(Updated): Shutdown: Panel Seeks To Do What Legislature and Dayton Haven't

Dibble likes both the concept and the character of this panel.

UPDATED 8:50 p.m. July 6 — With the governor and legislature at an impasse, enter what some might label the Superheroes of Sensibility. 

Some of Minnesota’s brightest political minds have put together a bipartisan panel tasked with devising a solution to the state’s $1.7 billion budget gap and ending the state shutdown.

The committee, which will begin its work as early as Wednesday, was created by former Minnesota politicians Vice President Walter Mondale, Gov. Arne Carlson and U.S. Sen. Dave Durenberger.

“We were trying to find people with superb professional backgrounds and exemplary roles in impartial public leadership,” Mondale told reporters Tuesday morning at Minneapolis City Hall.

Members of the committee include:

  • Steve Dille; Co-chair (former GOP state senator)
  • Wayne Simoneau; Co-chair (former DFL state legislator)
  • John Gunyou (city manager of Minnetonka)
  • Jay Kiedrowski (former Finance commissioner under Gov. Rudy Perpich)
  • Jim Campbell (former CEO of Wells Fargo)
  • Kris Johnson (former vice president of Medtronic)
  • Jim Schowalter (current Minnesota Management and Budget commissioner)

“This is as good a group as could have been assembled," Carlson said. "With John Gunyou and Jay Kiedrowski, in particular, we certainly have two of the best finance people in Minnesota history, as far as I’m concerned."

State Sen. Scott Dibble, a Democrat who represents a piece of Southwest Minneapolis, likes both the idea behind the committee and its composition.

"I think it is a good thing because the people who came up with it," he said. "Those who will hopefully take an active role are highly respected and people who have successfully managed the state during past difficult situations."

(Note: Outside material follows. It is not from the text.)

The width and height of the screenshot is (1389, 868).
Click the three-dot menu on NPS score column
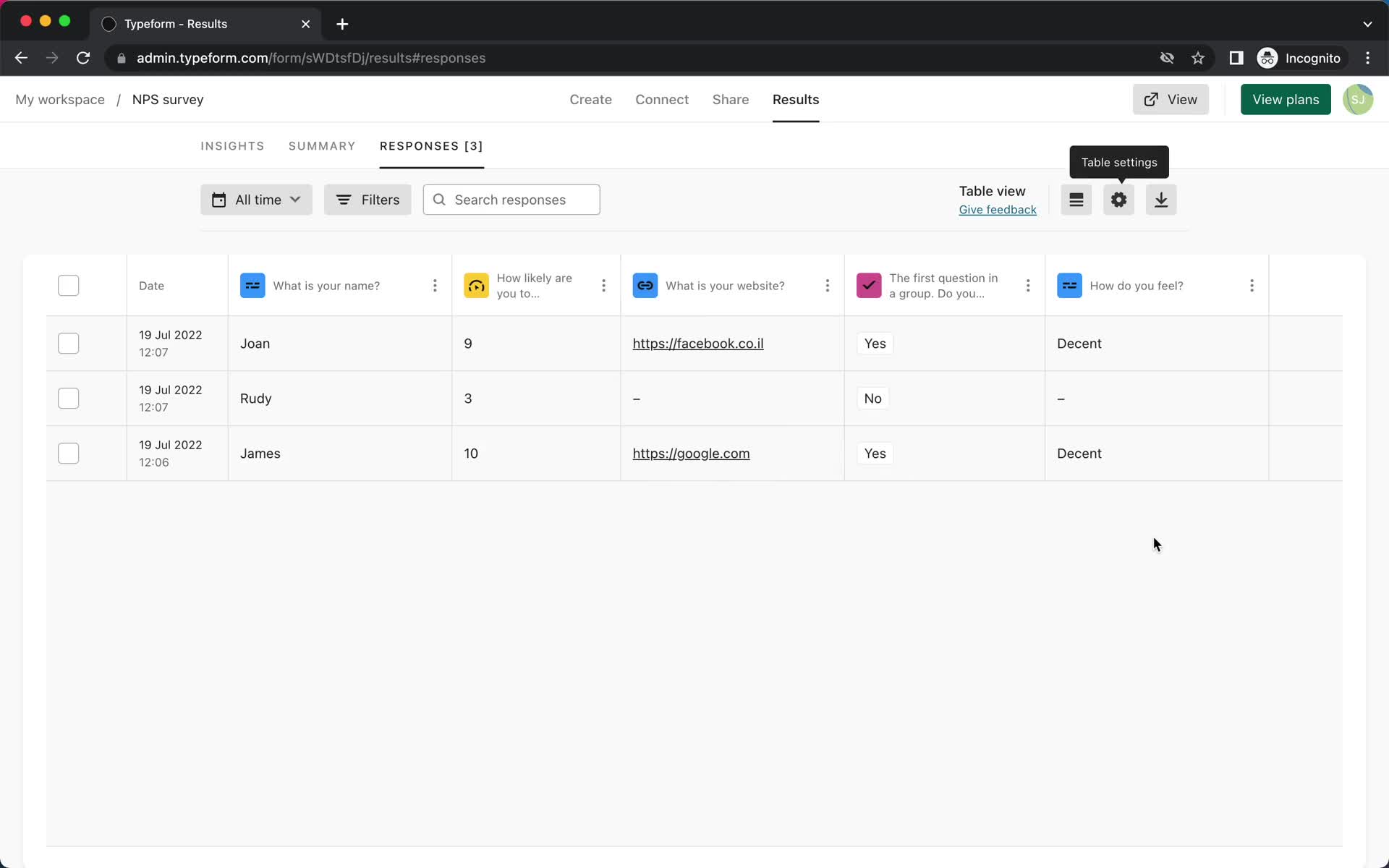coord(603,285)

The failure of the legislature to do its job this session has necessitated the panel's formation, Dibble said. While the people of the panel are beyond reproach, Dibble said, "this is most likely going to come down to the people of Minnesota."

"The citizens have to apply pressure to open up a space for a resolution to take place," he said. "Compromise must occur because compromise is a big part of the design of the political process in this country."

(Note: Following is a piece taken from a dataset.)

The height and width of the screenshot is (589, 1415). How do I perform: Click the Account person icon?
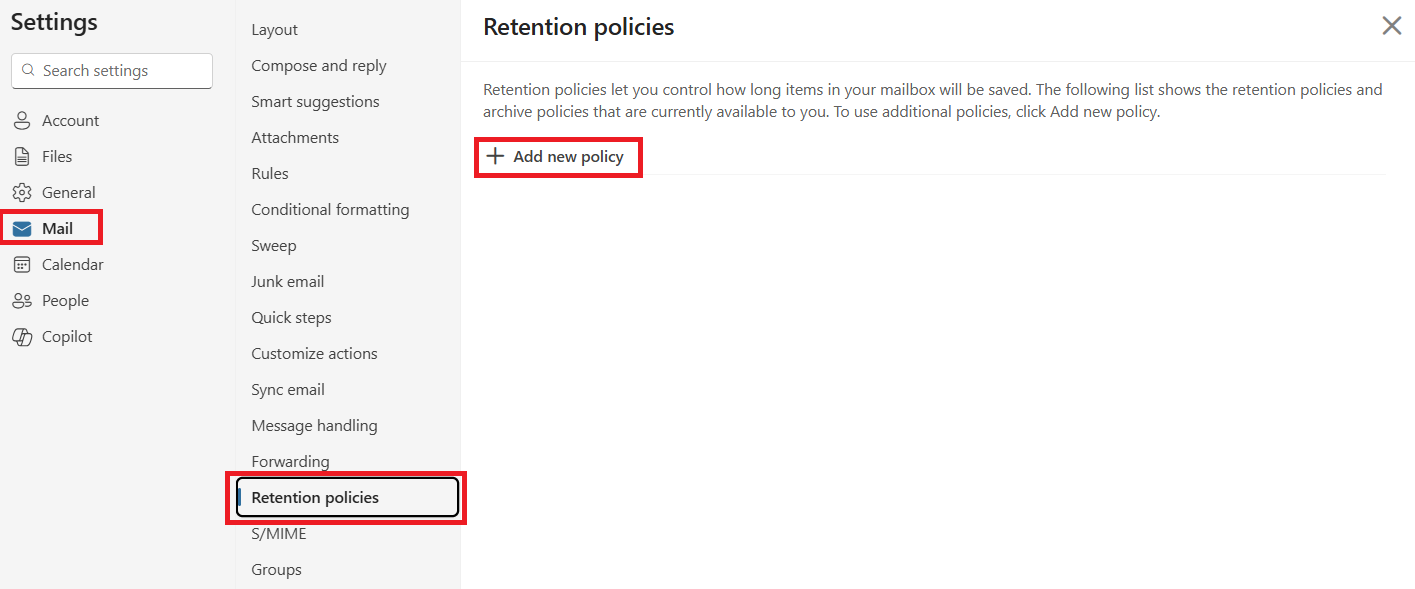pos(22,121)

Carlson and Mondale each stressed the importance of finding a quick solution to the budget impasse—both for the state and people of Minnesota.

“Our fear is that large sums of money, large interests will come into Minnesota and cause a freezing of attitude and make it very difficult for compromise to become a reality,” Carlson said.

Mondale added: “We understand that thousands of people depend on Minnesota’s ability to resolve this crisis quickly.”

Neither Mondale nor Carlson will serve on the committee. Their role was one of creation and sponsorship.   

“We’re not in this to negotiate,” Carlson said. “We’re in this to provide a third solution. I would anticipate the ultimate support of the both parties.”  

Carlson said he expects the committee to come up with a workable solution no later than Friday. Whether legislators and the governor will heed any recommendations offered from the group is an open question.

Southwest Minneapolis Patch is continuing to reach out to your legislators and will update this story with their thoughts as they come in.

Kevin O'Donovan July 07, 2011 at 01:04 PM
Dayton rejected the largest budget in state history. He is following Obama's example of equating personal financial success with selfishness. He has caused needless pain and anxiety to unemployed state workers and many Minnesotans in order to support Democratic Party positions for the upcoming elections. The people of Minnesota are not well served by his cynical political ploys and posturing. A committee of self styled elites serves no purpose but to satisfy the egos of the participants, advance their personal agendas, and give them some camera time.
John Ferman July 07, 2011 at 02:41 PM
Former Governor Arne Carlson expressed a fear that outside interests and money would come in to influence the vacuum the impasse wrought. He missed the influx by an unknown number of months - the majority of Republican Senators and Representatives long ago signed the Grover Norquist "no tax" pledge. The Norquist organization 'advises' donors to political campaigns, so it can be realized that politics is beyond the control of Minnesoa voters for at least a year. There is a basic and fundamental story buried underground of which Minnesotans are unaware. It will be a tough story to uncover, because of the large money interests involved.
Frank Drake July 08, 2011 at 04:33 PM
When is the Media going to Publish Mark Dayton's Holiday Cards where he explains how he's alone, his life's a mess. Forget about his breakdown. This is common knowledge. Stop blaming others for one man's incompetence.